Her professional directorial debut was on her show One Day at a Time and she has gone on to direct several other episodes. She has also directed for Mr. Iglesias, also on Netflix.

Kellett was previously a lecturer in Screenwriting at Loyola Marymount University's School of Film and Television.

==Advocacy==
Gloria is a champion for women, the Latino community and other disenfranchised voices. She is an executive committee member for The Television Academy. She assisted Amazon in supporting their inaugural Inclusion Playbook - providing a template for how to make content in an inclusive and responsible way. Her advocacy includes being a founding member of the UNTITLED LATINX PROJECT, a group of Latine show runners who advocate on behalf of the Latine community (by such efforts as the Dear Hollywood initiative) to help studios identify ways to support and tell Latine stories. As an ambassador for the non-profit ReFrame, which celebrates and encourages gender parity in front of and behind the camera and a partner with the Latinx House/Adelante she supported up and coming Latina directors and DPs by having them shadow on the set of With Love on Season 2. Alongside the Latino Film Institute, LACollab and Amazon she also mentors with The Youth Cinema Project to strengthen the Latino pipeline to Hollywood. Her mentor efforts also include working with the Pillars Artist Fellows, co-founded by Riz Ahmed to support Muslim writers and directors. To offer free advice to new artists at the beginning of their careers, she partnered with Buzzfeed's Perolike to release a web series titled: “Hollywood 101”.

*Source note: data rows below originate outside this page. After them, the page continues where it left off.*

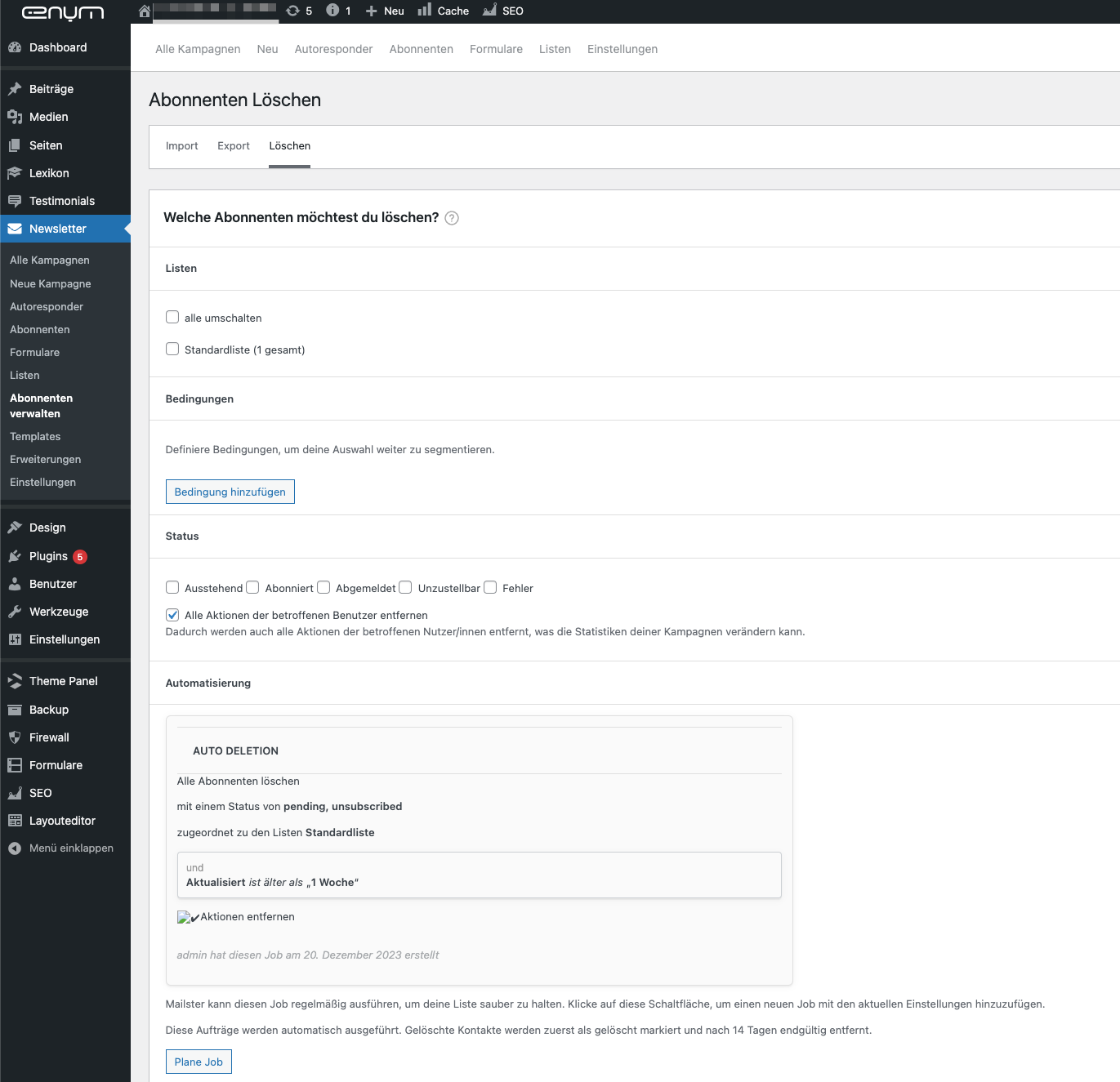Open Plugins via the plug icon
The height and width of the screenshot is (1082, 1120).
[x=15, y=556]
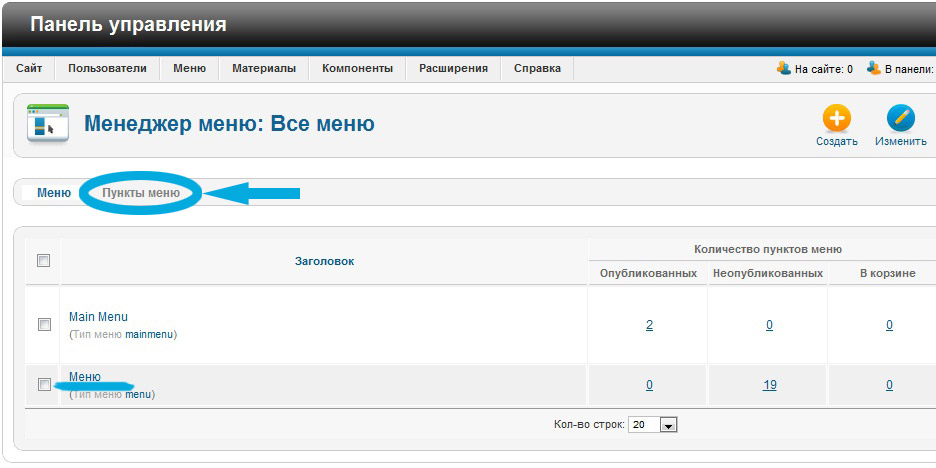Open the Расширения top menu
The height and width of the screenshot is (468, 936).
pyautogui.click(x=453, y=69)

She is a member of The Creative Coalition where she fights to support the arts and arts programs by going to DC and meeting with members of congress to encourage their support for the National Endowment for the Arts and is the chair for their Pay Gap Initiative which gives grants of 10k to entry level BIPOC candidates to help them start their Hollywood journey. As an Ambassador for the National Women's History Museum, she is focused on highlighting the countless untold stories of women throughout history. As a part of the Celebrity Ambassador Cabinet for The National Hispanic Media Coalition, she supports their woman-led non-profit civil and human rights organization founded to eliminate hate, discrimination, and racism toward the Latino community. She's also a part of the Creative Council for Emily's List which is the nation's largest resource dedicated to electing Democratic women to office and the Creative Council for Vote Mama Foundation which is the leading source of research and analysis about the political participation of moms.

Gloria is also an industry advocate for greening Hollywood and has partnered with Scriptation to come up with solutions to make a positive environmental impact and reduce Hollywood's carbon footprint while also advocating for stories about the environment on TV.

Awards for her work include The Television Academy Honors, The Geffen TrailBlazer Award, Mental Health America Media Award, ALMA Award, Imagen Award, Vanguard Award, NHMC Award, Sentinel Award, and The Voice Award. She has been honored as an industry leader by The Hollywood Reporter in their Top Women in Entertainment issue, the THR100 list issue, and their 50 Agents of Change issue.

==Personal life==
Kellett met cartoonist Dave Kellett, creator of the webcomic Sheldon, in high school. The couple married on February 24, 2001. They have two children.

==Authored works==
Her book, Accessories - 30 Monologues for Women has been translated into Italian and is published by Small Fish Studios in the U.S. and Cassini Press in Italy.